Let me give it a try:

Input: immark, imrfc3195, imklog, imfile, imudp, imtcp, imgssapi?,
imtls, imuxsock, ...

Filter: many (many!)... regexp, substr, tolower, toupper, dnslookup?,
left, right, mysqldate, pgsqldate, whateverdate, md5sum, ...

Output: ommysql, ompgsql, omusrmsg, omfwd (split into omudp, omtcp,
omgssapi, ...), ...

Authorization will be provided by the inputs... But there will be some
helpers. How this will happen is not yet clear to me - that's part of
the iterative process. Initially it will be with the modules and then
possibly be migrated to somewhere else.

I'll try to get you a drawing, but that's always a pain for me ;)

>
> I hope, this all doesn't sound too negative.

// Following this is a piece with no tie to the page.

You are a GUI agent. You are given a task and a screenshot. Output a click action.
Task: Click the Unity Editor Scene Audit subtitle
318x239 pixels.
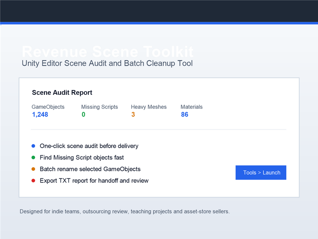[x=107, y=63]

No, much appreciated. It is extremely useful to get that kind of
feedback.

> But before going all
> modular, all these issues should be considered imho.
>
> Hopefully these comments will help.

After going through all of this, I begin to think that libtool probably
has the answer. I don't know exactly how to, but I think it can take
loadbale modules and I can tell it to make them into static modules. If
that's the case, I can create loable modules, but the build process will
change that into static linking. If I am wrong with that, I can mangle a
bit with the main entry point names in the modules and achive the same
result with just changes to the build process (I don't know yet how to
modify autotools to do that, but I hope there will be some helping hands
;)).

How does this sound?

Rainer
PS: please keep the comments coming, especially if you don't agree!